The oppressed Rohingya Muslims need her, but many feel she has failed to stop atrocities against them.  They are ethnic minorities and have a bloody history at the hands of the generals that Suu Kyi replaced.  Some who oppose her call her a  “democratic dictator,” an increasingly aloof one-person show who surrounds herself with close friends and loyalists without nurturing a vitally needed new generation of leaders.

Gone are the days when the elegant hostess would charm visitors over informal teas and reduce hard-bitten reporters to voicing soft-ball questions. Even her supporters find it hard to cite concrete achievements of her government during the 100-day period, which ends this week, except for the freeing of most but not all political prisoners and initial efforts to stop rampant land grabs. However, to the country’s Burman majority, The Lady, as the charismatic 71-year-old Suu Kyi is affectionately known, remains a beacon of hope, one who will eventually surmount an array of troubles that would buckle the best of leaders — from the world’s longest running insurgencies to abysmal health care and China’s rampant exploitation — while somehow breaking the still-powerful grip of the military.

A journalist and teacher, Ye Naing Moe, says, “We should give her 1,000 not 100 days given the legacy of a half century of military oppression.”

Information Minister Pe Myint told the Associated Press that the government’s main achievement to date as progress toward a two-fold “national reconciliation” — between civilians and military, the majority Burman people and the ethnic minorities, which make up about 40 percent of the population.  “I believe we are moving in a positive direction. The main aim is to build a democratic federal union.”

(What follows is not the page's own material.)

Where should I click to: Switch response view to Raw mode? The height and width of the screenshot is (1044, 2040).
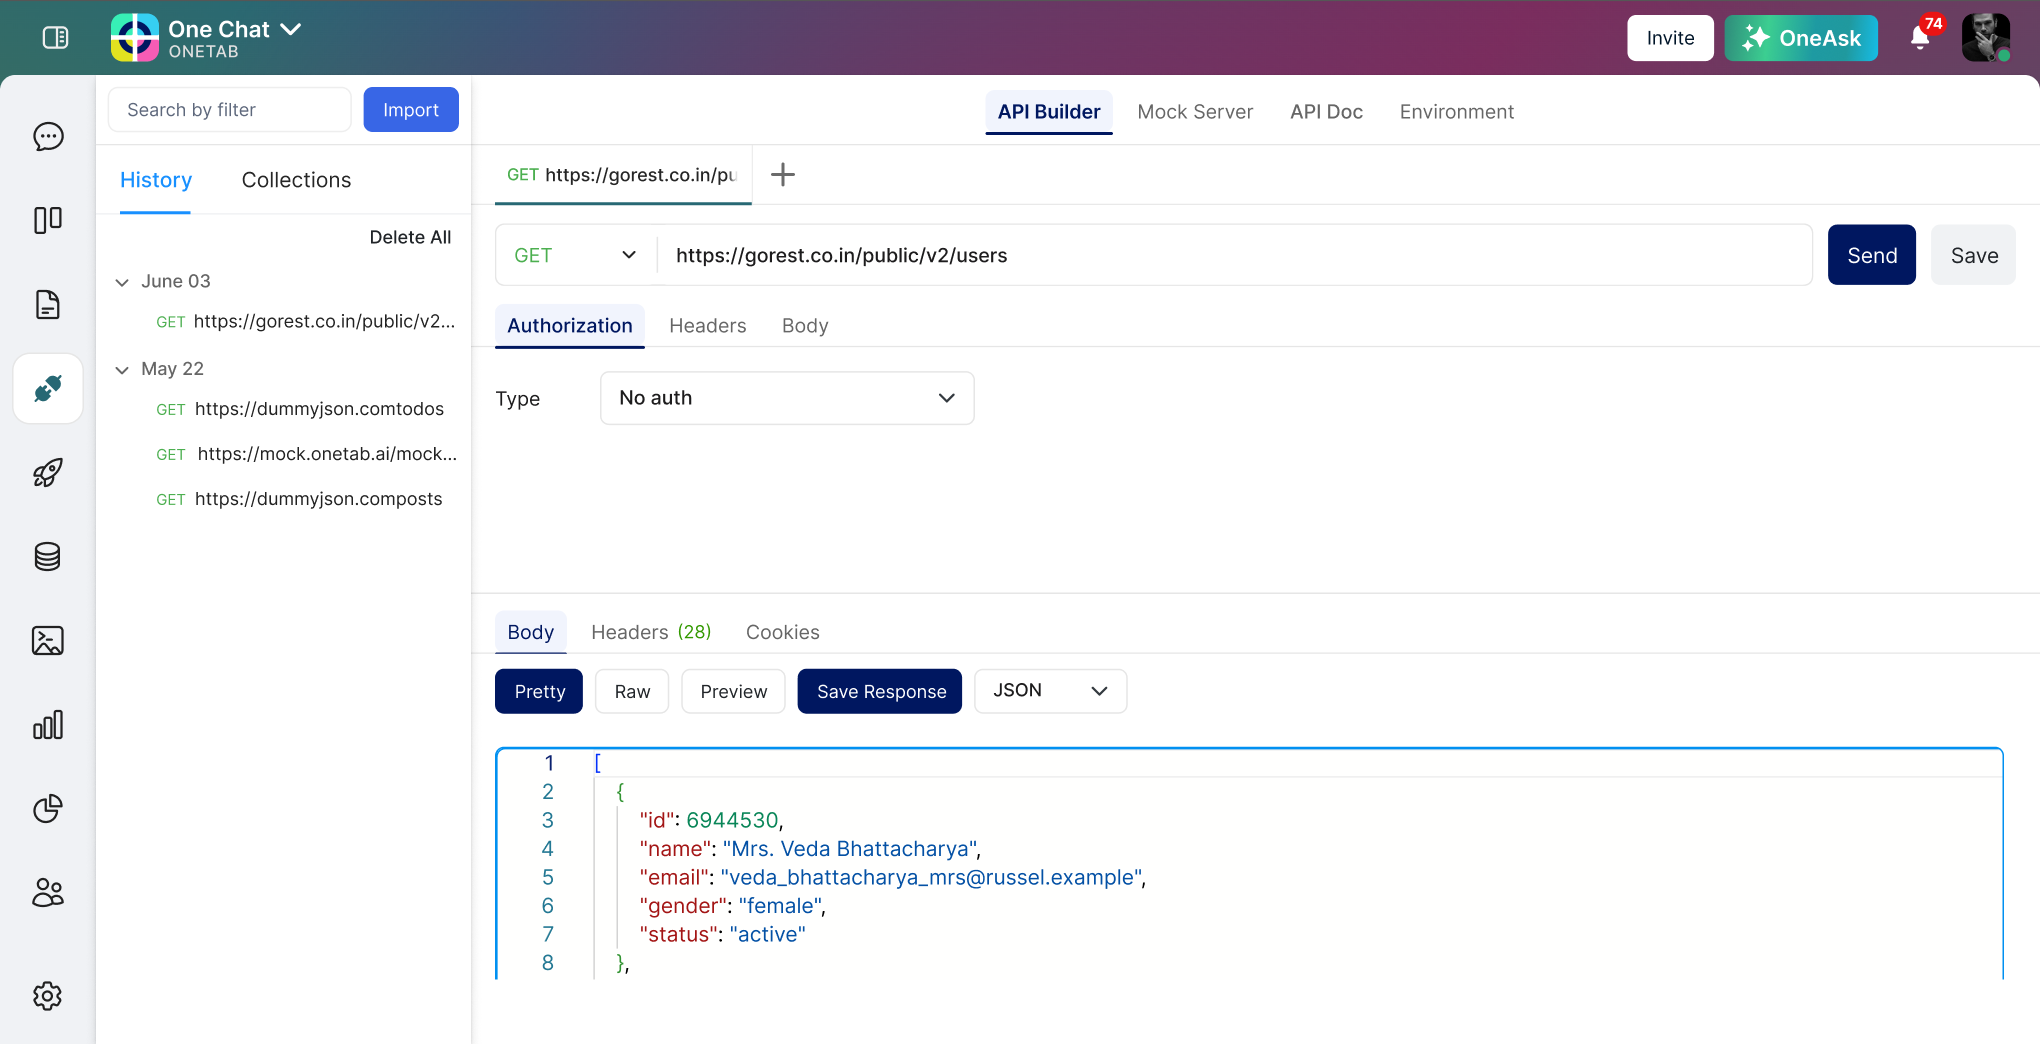(x=631, y=691)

But still she is criticised due to her refusal to act on behalf of the Rohingya Muslims, who were pushed into camps during waves of killings in 2012.  Even today, they attempt to escape on perilous sea vessels from Myanmar, the country that refuses them citizenship even though they have proof of centuries-long residence.

Mark Farmaner, director of Burma Campaign UK, said his group has received more reports of atrocities by the military in Kachin and Shan states in recent months than similar periods last year under the military-dominated government.

The U.N. High Commissioner for Human Rights has said that Suu Kyi “has the responsibility and opportunity to halt these violations”.  He is calling for an end to “discriminatory policies and practices by repealing discriminatory laws.”

An editorial in the New York Times read, “a woman whose name has been synonymous with human rights for a generation has continued an utterly unacceptable policy of the military rulers she succeeded.”